White voters without a college degree have favored Republicans for some time — they voted for Mitt Romney by 18 points in 2012 — but they love Donald Trump. In an average of six polls this month, he is beating Clinton by a margin of 58 to 30 among these voters. The massive swing of white working-class voters, who made up 44 percent of the electorate in 2012, could more than cancel out her strengths among minorities and the college-educated.

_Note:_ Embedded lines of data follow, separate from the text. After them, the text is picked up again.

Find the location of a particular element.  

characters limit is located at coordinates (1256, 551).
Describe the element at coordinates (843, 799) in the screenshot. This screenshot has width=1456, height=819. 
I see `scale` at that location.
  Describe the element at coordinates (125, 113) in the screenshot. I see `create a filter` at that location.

[Author J.D.] Vance paints a picture of a world exactly like the one Trump described in his acceptance speech 10 days ago. He grew up in Jackson, Ky., and nearby Middletown, Ohio, a once-prosperous industrial town where everyone seemed to work for the steel company Armco. Back in the 1960s, the company would actively recruit new workers from the hills of eastern Kentucky, taking care to preserve families by encouraging relatives to move in also. “For my grandparents,” Vance writes, “Armco was an economic savior — the engine that brought them from the hills of Kentucky to America’s middle class.” Vance’s Papaw would proudly stop by car dealerships to explain to J.D. that this or that car was built with Armco steel. He retired with a generous pension. After a 1989 merger with Kawasaki, the company became AK Steel. It still exists, but many factory jobs in Middletown disappeared.
And what changed from the 1960's to 1989? And which Presidential candidate is closer to 1960's and which one is closer to 1989?